(Your assignment) Repeat each entry in full, exactly.

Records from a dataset
>>>

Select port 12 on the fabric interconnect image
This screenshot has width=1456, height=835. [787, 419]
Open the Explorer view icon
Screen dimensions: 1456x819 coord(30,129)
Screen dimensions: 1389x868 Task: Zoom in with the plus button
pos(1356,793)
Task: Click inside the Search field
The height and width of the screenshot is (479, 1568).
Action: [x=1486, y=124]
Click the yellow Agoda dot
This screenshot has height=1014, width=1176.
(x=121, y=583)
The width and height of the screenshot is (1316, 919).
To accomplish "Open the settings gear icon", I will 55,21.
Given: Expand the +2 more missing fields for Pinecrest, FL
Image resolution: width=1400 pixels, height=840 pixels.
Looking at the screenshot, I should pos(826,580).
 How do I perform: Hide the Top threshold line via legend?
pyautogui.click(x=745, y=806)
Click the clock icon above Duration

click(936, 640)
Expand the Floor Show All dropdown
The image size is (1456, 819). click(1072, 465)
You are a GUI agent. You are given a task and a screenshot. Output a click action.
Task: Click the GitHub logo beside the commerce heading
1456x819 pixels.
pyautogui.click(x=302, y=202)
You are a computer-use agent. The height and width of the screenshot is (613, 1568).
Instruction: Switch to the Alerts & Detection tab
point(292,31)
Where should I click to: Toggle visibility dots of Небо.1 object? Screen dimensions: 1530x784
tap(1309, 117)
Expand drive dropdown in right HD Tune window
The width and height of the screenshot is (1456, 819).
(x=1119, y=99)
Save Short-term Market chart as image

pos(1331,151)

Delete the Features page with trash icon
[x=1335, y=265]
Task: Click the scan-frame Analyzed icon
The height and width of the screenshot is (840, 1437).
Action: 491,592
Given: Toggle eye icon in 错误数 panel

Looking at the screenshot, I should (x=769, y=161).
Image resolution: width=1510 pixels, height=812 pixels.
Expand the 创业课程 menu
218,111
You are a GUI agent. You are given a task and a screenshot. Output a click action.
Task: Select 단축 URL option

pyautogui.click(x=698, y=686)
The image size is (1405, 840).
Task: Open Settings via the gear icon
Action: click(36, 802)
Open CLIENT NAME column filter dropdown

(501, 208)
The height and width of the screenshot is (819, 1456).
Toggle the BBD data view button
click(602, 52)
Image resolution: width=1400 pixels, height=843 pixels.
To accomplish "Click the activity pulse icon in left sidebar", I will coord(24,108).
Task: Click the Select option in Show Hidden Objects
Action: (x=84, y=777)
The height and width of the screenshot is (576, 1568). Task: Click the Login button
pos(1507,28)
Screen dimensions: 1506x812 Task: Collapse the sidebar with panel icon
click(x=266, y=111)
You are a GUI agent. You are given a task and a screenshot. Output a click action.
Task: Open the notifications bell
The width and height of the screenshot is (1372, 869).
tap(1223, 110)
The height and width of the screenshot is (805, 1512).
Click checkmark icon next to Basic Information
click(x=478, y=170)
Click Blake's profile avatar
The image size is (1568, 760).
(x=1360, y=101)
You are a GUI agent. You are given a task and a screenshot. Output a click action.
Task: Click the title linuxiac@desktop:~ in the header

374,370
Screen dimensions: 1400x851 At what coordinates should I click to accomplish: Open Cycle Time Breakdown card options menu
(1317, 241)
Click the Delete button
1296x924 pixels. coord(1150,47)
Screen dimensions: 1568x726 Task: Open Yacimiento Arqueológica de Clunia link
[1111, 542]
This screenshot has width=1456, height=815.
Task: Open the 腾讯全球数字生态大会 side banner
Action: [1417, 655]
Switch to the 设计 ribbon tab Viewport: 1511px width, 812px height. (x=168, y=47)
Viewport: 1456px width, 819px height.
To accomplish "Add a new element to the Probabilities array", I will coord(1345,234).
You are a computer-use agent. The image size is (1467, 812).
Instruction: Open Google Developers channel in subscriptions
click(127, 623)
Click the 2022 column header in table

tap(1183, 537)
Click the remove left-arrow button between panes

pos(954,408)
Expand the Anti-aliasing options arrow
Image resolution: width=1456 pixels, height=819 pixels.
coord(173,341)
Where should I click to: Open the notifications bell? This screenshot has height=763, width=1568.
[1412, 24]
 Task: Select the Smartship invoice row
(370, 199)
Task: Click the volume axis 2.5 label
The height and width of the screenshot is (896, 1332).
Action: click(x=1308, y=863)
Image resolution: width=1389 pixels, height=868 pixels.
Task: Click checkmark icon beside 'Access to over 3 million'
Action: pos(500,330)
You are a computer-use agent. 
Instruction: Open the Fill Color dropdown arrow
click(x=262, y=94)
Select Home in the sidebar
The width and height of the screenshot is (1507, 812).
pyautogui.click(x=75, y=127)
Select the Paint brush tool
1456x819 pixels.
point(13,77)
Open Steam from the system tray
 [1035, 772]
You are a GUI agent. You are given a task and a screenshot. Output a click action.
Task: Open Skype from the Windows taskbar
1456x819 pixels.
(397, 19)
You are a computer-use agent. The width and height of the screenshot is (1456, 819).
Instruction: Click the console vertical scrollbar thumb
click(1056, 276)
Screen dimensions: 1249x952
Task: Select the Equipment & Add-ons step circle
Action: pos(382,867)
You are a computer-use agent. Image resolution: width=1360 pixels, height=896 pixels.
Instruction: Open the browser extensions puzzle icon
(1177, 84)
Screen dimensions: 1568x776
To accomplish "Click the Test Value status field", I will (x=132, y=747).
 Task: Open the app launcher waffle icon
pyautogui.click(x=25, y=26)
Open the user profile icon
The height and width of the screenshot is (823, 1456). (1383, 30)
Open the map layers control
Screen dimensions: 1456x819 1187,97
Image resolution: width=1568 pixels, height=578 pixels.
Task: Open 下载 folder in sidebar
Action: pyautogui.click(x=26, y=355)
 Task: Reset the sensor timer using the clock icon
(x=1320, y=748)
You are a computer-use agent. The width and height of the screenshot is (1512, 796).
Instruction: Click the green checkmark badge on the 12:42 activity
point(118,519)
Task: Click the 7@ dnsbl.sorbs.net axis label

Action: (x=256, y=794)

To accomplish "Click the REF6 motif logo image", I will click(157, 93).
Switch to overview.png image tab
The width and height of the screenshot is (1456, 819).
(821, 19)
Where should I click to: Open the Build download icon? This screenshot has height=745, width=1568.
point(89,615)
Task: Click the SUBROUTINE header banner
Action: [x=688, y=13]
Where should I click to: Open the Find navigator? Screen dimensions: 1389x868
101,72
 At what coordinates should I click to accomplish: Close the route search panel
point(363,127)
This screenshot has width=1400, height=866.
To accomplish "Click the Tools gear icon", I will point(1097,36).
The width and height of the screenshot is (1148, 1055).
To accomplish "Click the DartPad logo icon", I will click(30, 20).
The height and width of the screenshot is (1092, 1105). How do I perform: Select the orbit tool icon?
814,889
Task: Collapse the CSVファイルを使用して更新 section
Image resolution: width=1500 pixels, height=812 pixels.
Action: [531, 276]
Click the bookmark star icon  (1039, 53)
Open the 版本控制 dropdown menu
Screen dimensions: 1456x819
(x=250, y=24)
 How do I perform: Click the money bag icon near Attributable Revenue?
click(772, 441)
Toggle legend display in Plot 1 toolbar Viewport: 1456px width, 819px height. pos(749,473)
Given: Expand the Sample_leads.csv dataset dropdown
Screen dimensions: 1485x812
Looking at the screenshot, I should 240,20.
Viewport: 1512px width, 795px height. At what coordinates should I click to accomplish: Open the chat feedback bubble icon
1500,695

<<<

(Worked solution)
Select port 12 on the fabric interconnect image
This screenshot has width=1456, height=835. [787, 419]
Open the Explorer view icon
Screen dimensions: 1456x819 coord(30,129)
Screen dimensions: 1389x868 Task: Zoom in with the plus button
pos(1356,793)
Task: Click inside the Search field
The height and width of the screenshot is (479, 1568).
Action: [x=1486, y=124]
Click the yellow Agoda dot
This screenshot has height=1014, width=1176.
(x=121, y=583)
The width and height of the screenshot is (1316, 919).
To accomplish "Open the settings gear icon", I will 55,21.
Given: Expand the +2 more missing fields for Pinecrest, FL
Image resolution: width=1400 pixels, height=840 pixels.
Looking at the screenshot, I should pos(826,580).
 How do I perform: Hide the Top threshold line via legend?
pyautogui.click(x=745, y=806)
Click the clock icon above Duration

click(936, 640)
Expand the Floor Show All dropdown
The image size is (1456, 819). click(1072, 465)
You are a GUI agent. You are given a task and a screenshot. Output a click action.
Task: Click the GitHub logo beside the commerce heading
1456x819 pixels.
pyautogui.click(x=302, y=202)
You are a computer-use agent. The height and width of the screenshot is (613, 1568).
Instruction: Switch to the Alerts & Detection tab
point(292,31)
Where should I click to: Toggle visibility dots of Небо.1 object? Screen dimensions: 1530x784
tap(1309, 117)
Expand drive dropdown in right HD Tune window
The width and height of the screenshot is (1456, 819).
(x=1119, y=99)
Save Short-term Market chart as image

pos(1331,151)

Delete the Features page with trash icon
[x=1335, y=265]
Task: Click the scan-frame Analyzed icon
The height and width of the screenshot is (840, 1437).
Action: 491,592
Given: Toggle eye icon in 错误数 panel

Looking at the screenshot, I should (x=769, y=161).
Image resolution: width=1510 pixels, height=812 pixels.
Expand the 创业课程 menu
218,111
You are a GUI agent. You are given a task and a screenshot. Output a click action.
Task: Select 단축 URL option

pyautogui.click(x=698, y=686)
The image size is (1405, 840).
Task: Open Settings via the gear icon
Action: click(36, 802)
Open CLIENT NAME column filter dropdown

(501, 208)
The height and width of the screenshot is (819, 1456).
Toggle the BBD data view button
click(602, 52)
Image resolution: width=1400 pixels, height=843 pixels.
To accomplish "Click the activity pulse icon in left sidebar", I will coord(24,108).
Task: Click the Select option in Show Hidden Objects
Action: (x=84, y=777)
The height and width of the screenshot is (576, 1568). Task: Click the Login button
pos(1507,28)
Screen dimensions: 1506x812 Task: Collapse the sidebar with panel icon
click(x=266, y=111)
You are a GUI agent. You are given a task and a screenshot. Output a click action.
Task: Open the notifications bell
The width and height of the screenshot is (1372, 869).
tap(1223, 110)
The height and width of the screenshot is (805, 1512).
Click checkmark icon next to Basic Information
click(x=478, y=170)
Click Blake's profile avatar
The image size is (1568, 760).
(x=1360, y=101)
You are a GUI agent. You are given a task and a screenshot. Output a click action.
Task: Click the title linuxiac@desktop:~ in the header

374,370
Screen dimensions: 1400x851 At what coordinates should I click to accomplish: Open Cycle Time Breakdown card options menu
(1317, 241)
Click the Delete button
1296x924 pixels. coord(1150,47)
Screen dimensions: 1568x726 Task: Open Yacimiento Arqueológica de Clunia link
[1111, 542]
This screenshot has width=1456, height=815.
Task: Open the 腾讯全球数字生态大会 side banner
Action: [1417, 655]
Switch to the 设计 ribbon tab Viewport: 1511px width, 812px height. (x=168, y=47)
Viewport: 1456px width, 819px height.
To accomplish "Add a new element to the Probabilities array", I will coord(1345,234).
You are a computer-use agent. The image size is (1467, 812).
Instruction: Open Google Developers channel in subscriptions
click(127, 623)
Click the 2022 column header in table

tap(1183, 537)
Click the remove left-arrow button between panes

pos(954,408)
Expand the Anti-aliasing options arrow
Image resolution: width=1456 pixels, height=819 pixels.
coord(173,341)
Where should I click to: Open the notifications bell? This screenshot has height=763, width=1568.
[1412, 24]
 Task: Select the Smartship invoice row
(370, 199)
Task: Click the volume axis 2.5 label
The height and width of the screenshot is (896, 1332).
Action: click(x=1308, y=863)
Image resolution: width=1389 pixels, height=868 pixels.
Task: Click checkmark icon beside 'Access to over 3 million'
Action: pos(500,330)
You are a computer-use agent. 
Instruction: Open the Fill Color dropdown arrow
click(x=262, y=94)
Select Home in the sidebar
The width and height of the screenshot is (1507, 812).
pyautogui.click(x=75, y=127)
Select the Paint brush tool
1456x819 pixels.
point(13,77)
Open Steam from the system tray
 [1035, 772]
You are a GUI agent. You are given a task and a screenshot. Output a click action.
Task: Open Skype from the Windows taskbar
1456x819 pixels.
(397, 19)
You are a computer-use agent. The width and height of the screenshot is (1456, 819).
Instruction: Click the console vertical scrollbar thumb
click(1056, 276)
Screen dimensions: 1249x952
Task: Select the Equipment & Add-ons step circle
Action: pos(382,867)
You are a computer-use agent. Image resolution: width=1360 pixels, height=896 pixels.
Instruction: Open the browser extensions puzzle icon
(1177, 84)
Screen dimensions: 1568x776
To accomplish "Click the Test Value status field", I will (x=132, y=747).
 Task: Open the app launcher waffle icon
pyautogui.click(x=25, y=26)
Open the user profile icon
The height and width of the screenshot is (823, 1456). (1383, 30)
Open the map layers control
Screen dimensions: 1456x819 1187,97
Image resolution: width=1568 pixels, height=578 pixels.
Task: Open 下载 folder in sidebar
Action: pyautogui.click(x=26, y=355)
 Task: Reset the sensor timer using the clock icon
(x=1320, y=748)
You are a computer-use agent. The width and height of the screenshot is (1512, 796).
Instruction: Click the green checkmark badge on the 12:42 activity
point(118,519)
Task: Click the 7@ dnsbl.sorbs.net axis label

Action: (x=256, y=794)

To accomplish "Click the REF6 motif logo image", I will click(157, 93).
Switch to overview.png image tab
The width and height of the screenshot is (1456, 819).
(821, 19)
Where should I click to: Open the Build download icon? This screenshot has height=745, width=1568.
point(89,615)
Task: Click the SUBROUTINE header banner
Action: [x=688, y=13]
Where should I click to: Open the Find navigator? Screen dimensions: 1389x868
101,72
 At what coordinates should I click to accomplish: Close the route search panel
point(363,127)
This screenshot has width=1400, height=866.
To accomplish "Click the Tools gear icon", I will point(1097,36).
The width and height of the screenshot is (1148, 1055).
To accomplish "Click the DartPad logo icon", I will click(30, 20).
The height and width of the screenshot is (1092, 1105). How do I perform: Select the orbit tool icon?
814,889
Task: Collapse the CSVファイルを使用して更新 section
Image resolution: width=1500 pixels, height=812 pixels.
Action: [531, 276]
Click the bookmark star icon  (1039, 53)
Open the 版本控制 dropdown menu
Screen dimensions: 1456x819
(x=250, y=24)
 How do I perform: Click the money bag icon near Attributable Revenue?
click(772, 441)
Toggle legend display in Plot 1 toolbar Viewport: 1456px width, 819px height. pos(749,473)
Given: Expand the Sample_leads.csv dataset dropdown
Screen dimensions: 1485x812
Looking at the screenshot, I should 240,20.
Viewport: 1512px width, 795px height. At what coordinates should I click to accomplish: Open the chat feedback bubble icon
1500,695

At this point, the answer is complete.